[C-x_C-f]

> Also, don't forget the Jacobian and gradient aren't the same thing!

Every gradient is a Jacobian but not every Jacobian is a gradient.

If you have a map f from R^n to R^m then the Jacobian at a point x is an m x n matrix which linearly approximates f at x. If m = 1 (namely if f is a scalar function) then the Jacobian is exactly the gradient.

If you already know about gradients (e.g. from physics or ML) and can't quite wrap your head around the Jacobian, the following might help (it's how I first got to understand Jacobians better):

1. write your function f from R^n to R^m as m scalar functions f_1, ..., f_m, namely f(x) = (f_1(x), ..., f_m(x))

2. take the gradient of f_i for each i

3. make an m x n matrix where the i-th row is the gradient of f_i

The matrix you build in step 3 is precisely the Jacobian.

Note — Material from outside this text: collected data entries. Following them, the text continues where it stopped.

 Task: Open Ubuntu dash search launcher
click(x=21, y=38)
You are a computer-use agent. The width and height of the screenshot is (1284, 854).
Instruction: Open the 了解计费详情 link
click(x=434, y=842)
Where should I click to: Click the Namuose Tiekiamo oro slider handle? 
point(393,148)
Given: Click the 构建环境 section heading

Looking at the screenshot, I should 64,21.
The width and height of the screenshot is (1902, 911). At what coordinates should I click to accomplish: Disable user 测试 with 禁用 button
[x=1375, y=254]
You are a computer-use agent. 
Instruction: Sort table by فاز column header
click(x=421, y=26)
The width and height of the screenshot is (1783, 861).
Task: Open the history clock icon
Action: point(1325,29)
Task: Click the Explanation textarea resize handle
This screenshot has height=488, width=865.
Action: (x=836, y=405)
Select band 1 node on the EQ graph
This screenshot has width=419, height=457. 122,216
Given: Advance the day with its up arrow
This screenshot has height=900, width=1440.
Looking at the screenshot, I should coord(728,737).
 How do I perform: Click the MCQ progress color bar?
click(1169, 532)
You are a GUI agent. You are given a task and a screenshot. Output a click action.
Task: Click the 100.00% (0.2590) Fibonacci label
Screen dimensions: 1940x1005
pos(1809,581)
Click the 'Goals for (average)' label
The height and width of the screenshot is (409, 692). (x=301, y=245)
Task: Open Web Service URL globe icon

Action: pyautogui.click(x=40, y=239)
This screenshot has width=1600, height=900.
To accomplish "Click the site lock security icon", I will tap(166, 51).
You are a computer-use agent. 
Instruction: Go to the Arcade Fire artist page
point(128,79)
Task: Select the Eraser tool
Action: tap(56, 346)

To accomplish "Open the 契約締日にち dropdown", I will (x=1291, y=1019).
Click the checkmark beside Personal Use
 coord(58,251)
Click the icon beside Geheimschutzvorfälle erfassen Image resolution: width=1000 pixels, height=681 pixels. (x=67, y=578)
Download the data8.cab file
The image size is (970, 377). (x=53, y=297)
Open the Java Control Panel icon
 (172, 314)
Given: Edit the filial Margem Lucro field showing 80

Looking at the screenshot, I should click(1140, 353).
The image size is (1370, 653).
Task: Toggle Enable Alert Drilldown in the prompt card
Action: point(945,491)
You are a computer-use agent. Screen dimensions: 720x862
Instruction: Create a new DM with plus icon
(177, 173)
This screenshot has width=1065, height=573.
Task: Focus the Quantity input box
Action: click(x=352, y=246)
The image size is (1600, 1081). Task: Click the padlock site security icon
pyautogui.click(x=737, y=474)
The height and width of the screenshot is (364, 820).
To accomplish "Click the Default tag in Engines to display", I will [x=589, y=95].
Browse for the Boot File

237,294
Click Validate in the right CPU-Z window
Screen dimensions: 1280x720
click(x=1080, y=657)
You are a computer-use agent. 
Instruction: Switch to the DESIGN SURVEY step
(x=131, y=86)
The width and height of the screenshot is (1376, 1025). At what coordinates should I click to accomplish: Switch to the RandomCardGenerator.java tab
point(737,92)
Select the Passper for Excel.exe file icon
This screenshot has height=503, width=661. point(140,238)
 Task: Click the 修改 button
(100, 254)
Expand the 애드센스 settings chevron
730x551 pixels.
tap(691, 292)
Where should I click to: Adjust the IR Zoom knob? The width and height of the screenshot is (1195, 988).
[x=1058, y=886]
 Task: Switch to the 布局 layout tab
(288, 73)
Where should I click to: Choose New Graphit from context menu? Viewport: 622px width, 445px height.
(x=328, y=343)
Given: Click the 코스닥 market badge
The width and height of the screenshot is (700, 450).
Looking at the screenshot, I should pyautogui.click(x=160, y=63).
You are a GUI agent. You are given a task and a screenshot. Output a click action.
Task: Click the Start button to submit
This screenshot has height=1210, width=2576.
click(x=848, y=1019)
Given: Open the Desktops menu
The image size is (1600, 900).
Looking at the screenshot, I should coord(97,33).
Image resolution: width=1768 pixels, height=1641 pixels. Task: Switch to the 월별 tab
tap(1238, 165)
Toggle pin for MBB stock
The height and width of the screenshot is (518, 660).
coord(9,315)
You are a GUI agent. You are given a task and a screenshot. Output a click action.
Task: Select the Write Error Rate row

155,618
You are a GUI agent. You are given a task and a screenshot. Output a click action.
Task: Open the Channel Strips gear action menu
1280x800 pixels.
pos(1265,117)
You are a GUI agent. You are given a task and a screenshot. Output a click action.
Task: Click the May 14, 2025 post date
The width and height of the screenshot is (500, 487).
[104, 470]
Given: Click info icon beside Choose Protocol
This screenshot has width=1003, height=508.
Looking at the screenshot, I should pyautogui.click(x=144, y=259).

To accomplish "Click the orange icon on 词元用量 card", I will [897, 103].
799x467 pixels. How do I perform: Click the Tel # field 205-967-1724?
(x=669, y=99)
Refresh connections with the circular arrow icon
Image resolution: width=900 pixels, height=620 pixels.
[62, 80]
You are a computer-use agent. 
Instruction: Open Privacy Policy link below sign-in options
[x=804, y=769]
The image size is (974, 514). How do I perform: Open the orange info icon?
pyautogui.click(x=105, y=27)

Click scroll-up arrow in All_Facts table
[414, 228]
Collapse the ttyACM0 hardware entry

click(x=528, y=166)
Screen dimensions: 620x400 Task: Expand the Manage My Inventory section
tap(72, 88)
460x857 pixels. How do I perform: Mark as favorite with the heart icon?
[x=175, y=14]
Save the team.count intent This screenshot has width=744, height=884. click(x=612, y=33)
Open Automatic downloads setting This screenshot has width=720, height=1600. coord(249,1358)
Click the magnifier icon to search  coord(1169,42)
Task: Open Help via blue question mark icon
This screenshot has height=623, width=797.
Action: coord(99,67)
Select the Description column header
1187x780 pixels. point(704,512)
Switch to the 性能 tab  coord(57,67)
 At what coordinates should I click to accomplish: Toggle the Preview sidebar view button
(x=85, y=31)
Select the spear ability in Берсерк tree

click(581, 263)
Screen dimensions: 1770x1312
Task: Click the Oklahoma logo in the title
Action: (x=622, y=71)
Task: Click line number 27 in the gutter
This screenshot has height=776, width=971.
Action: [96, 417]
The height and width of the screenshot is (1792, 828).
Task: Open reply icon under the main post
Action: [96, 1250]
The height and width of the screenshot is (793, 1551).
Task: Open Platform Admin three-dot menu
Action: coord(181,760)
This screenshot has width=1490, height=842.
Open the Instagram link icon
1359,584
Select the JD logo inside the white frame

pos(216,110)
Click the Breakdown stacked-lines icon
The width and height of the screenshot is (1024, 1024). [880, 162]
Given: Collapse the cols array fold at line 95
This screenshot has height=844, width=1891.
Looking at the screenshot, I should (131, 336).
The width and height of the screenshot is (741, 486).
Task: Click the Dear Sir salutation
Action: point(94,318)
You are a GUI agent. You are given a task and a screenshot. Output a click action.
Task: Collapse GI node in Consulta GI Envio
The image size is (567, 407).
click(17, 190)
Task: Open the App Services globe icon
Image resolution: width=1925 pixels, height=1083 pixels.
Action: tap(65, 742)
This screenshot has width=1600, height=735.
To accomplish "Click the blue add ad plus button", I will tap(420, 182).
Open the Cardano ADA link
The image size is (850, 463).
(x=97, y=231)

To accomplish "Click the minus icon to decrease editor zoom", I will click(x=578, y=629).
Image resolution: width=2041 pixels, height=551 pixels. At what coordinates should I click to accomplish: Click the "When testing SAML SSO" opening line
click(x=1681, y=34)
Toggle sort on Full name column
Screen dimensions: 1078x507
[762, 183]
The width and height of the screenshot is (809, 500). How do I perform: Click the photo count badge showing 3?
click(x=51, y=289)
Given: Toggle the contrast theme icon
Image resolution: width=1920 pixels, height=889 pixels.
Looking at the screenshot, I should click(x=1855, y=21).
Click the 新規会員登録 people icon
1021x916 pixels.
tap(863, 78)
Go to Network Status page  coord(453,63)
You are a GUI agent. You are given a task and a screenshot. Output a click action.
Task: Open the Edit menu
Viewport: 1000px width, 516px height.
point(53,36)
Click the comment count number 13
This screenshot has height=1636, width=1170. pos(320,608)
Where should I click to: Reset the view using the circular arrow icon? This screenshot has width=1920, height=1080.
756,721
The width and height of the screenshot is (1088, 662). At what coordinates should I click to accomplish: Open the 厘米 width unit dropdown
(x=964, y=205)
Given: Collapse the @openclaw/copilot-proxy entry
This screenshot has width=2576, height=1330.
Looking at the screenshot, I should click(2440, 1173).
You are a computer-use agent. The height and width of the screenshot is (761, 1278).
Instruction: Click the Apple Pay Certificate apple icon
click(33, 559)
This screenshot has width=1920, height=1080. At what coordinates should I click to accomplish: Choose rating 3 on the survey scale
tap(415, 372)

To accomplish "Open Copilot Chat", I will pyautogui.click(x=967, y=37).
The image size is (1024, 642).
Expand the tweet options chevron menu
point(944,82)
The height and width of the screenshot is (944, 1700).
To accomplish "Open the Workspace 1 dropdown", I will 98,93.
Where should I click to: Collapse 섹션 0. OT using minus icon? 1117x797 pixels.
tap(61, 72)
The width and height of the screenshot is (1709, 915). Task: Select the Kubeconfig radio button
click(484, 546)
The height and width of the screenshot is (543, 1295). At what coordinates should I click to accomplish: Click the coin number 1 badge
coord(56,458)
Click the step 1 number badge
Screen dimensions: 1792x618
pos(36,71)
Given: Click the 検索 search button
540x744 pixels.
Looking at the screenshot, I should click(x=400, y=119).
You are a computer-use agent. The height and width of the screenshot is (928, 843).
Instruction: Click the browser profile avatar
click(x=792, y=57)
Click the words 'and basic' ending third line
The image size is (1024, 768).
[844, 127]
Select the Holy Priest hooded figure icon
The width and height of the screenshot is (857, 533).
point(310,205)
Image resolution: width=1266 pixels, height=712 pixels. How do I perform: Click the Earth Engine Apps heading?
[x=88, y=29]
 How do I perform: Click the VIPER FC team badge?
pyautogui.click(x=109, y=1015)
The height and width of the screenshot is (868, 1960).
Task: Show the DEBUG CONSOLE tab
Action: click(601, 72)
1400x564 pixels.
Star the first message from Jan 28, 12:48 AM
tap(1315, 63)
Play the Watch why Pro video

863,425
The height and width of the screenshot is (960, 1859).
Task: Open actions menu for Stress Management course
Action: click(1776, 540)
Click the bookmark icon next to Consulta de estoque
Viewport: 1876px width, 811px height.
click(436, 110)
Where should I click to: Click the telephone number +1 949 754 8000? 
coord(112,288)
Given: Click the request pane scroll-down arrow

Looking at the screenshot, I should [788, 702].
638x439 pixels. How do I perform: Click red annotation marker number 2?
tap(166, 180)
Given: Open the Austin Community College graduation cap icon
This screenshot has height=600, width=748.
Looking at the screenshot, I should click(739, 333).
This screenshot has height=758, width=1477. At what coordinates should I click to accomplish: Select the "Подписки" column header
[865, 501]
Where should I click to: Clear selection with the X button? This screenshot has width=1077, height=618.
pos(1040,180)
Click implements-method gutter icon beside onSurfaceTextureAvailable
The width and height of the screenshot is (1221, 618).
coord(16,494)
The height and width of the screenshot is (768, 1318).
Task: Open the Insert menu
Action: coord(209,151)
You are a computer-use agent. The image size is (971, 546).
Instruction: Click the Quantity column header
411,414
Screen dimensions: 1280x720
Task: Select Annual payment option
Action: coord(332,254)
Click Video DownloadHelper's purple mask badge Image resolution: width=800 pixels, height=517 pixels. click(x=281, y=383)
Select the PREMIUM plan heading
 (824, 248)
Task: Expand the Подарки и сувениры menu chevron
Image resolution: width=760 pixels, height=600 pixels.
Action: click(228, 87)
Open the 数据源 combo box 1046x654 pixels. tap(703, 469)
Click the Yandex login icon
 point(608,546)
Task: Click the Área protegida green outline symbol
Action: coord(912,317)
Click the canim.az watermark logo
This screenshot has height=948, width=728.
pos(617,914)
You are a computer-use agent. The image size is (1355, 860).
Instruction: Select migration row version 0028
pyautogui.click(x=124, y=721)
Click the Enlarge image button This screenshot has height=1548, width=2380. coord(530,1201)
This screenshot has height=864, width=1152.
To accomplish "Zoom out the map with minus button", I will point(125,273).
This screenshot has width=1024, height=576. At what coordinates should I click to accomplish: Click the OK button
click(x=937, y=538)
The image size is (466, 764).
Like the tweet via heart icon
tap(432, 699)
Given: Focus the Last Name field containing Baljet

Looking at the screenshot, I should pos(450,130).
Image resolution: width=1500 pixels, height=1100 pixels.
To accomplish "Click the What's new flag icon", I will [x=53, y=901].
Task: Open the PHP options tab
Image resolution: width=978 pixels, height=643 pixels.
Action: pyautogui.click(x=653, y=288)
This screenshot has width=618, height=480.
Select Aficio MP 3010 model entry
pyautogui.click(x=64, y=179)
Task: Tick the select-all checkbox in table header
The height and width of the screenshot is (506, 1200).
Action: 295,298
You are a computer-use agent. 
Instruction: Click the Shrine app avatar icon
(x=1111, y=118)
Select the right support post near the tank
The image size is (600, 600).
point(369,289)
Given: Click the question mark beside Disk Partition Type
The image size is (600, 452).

This is obvious if you know the definition and it's not a mathematically remarkable fact but for me at least it was useful to demystify the whole thing.

[sfpotter]

For m = 1, the gradient is a "vector" (a column vector). The Jacobian is a functional/a linear map (a row vector, dual to a column vector). They're transposes of one another. For m > 1, I would normally just define the Jacobian as a linear map in the usual way and define the gradient to be its transpose. Remember that these are all just definitions at the end of the day and a little bit arbitrary.

[oddthink]

I'd say a gradient is usually a covector / one-form. It's a map from vector directions to a scalar change. ie. df = f_x dx + f_y dy is what you can actually compute without a metric; it's in T*M, not TM. If you have a direction vector (e.g. 2 d/dx), you can get from there to a scalar.

[sfpotter]

I'm not a big Riemannian geometry buff, but I took a look at the definition in Do Carmo's book and it appears that "grad f" actually lies in TM, consistent with what I said above. Would love to learn more if I've got this mixed up.

This would be nice, because it would generalize the "gradient" from vector calculus, which is clearly and unambiguously a vector.

[oddthink]

It's probably just a notation/definition issue. I'm not sure if "grad f" is 100% consistently defined

I'm a simple-minded physicist. I just know if you apply the same coordinate transformation to the gradient and to the displacement vector, you get the wrong answer.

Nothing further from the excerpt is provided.